I received my PhD in Philosophy from Tel Aviv University and my B.Sc., M.Sc. and a PhD in Animal Science from the Hebrew University of Jerusalem. Before coming to Marquette, I spent two years as a post-doctoral fellow at the University of Chicago. I work in epistemology and philosophy of science (general, as well as philosophy of cognitive science and philosophy of biology). My main research interest is in theories of concepts. I hold that, while epistemology should be normative, facts about our cognition are highly relevant to a proper account of concept formation and application. Accordingly, in order to answer epistemological questions about concepts, I analyze the formation and development of actual concepts, utilizing insights from cognitive science.
My philosophy dissertation was titled “Concepts and Definitions in Science: Epistemic Roles and Referential Stability.” The dissertation provided an account of the structure and dynamics of scientific concepts and their definitions, by analyzing case studies of scientific concepts throughout periods of theoretical and conceptual changes. I discussed the implications for some central issues in epistemology, philosophy of science, and metaphysics, such as foundationalism, rationality in theory choice, and natural kinds.

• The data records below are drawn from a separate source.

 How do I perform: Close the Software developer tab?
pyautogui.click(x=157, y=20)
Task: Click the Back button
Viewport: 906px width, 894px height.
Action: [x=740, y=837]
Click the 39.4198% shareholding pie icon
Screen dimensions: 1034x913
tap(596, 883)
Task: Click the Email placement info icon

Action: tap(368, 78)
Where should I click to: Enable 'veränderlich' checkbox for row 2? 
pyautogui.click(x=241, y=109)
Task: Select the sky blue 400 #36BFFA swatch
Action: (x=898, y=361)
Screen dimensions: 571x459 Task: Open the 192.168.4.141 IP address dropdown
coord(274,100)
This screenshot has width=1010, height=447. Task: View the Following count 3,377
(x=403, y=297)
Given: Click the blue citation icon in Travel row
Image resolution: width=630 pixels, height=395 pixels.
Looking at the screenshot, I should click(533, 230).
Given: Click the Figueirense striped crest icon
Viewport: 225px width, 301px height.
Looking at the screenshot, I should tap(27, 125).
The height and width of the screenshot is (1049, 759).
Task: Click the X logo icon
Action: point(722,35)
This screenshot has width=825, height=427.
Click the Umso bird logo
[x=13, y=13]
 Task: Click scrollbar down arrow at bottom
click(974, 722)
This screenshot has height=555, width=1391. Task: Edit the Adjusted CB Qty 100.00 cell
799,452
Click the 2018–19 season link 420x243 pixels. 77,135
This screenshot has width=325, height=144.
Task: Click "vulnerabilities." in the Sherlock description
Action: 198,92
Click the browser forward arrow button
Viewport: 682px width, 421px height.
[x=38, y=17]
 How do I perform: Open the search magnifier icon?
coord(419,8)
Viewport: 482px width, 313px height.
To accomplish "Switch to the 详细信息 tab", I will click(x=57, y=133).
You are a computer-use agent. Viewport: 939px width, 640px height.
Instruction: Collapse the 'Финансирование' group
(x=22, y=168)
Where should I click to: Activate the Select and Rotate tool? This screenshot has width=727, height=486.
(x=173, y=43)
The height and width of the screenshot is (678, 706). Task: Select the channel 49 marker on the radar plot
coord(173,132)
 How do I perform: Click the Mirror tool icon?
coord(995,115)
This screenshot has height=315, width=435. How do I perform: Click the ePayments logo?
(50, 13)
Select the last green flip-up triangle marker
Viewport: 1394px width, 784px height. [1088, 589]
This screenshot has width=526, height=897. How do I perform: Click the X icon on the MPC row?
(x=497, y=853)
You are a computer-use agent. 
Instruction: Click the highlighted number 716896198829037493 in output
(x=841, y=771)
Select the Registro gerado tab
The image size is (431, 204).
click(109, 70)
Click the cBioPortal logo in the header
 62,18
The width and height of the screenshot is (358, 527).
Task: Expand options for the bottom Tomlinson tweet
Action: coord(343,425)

I am currently working on expanding the elements of the model of concepts I advanced, as well as further developing its epistemic implications. I explore the ways in which concepts -- especially scientific concepts -- facilitate the integration of existing knowledge, as well as the production of new knowledge (both empirical and theoretical). I also work on questions pertaining to the interface between the perceptual and conceptual level.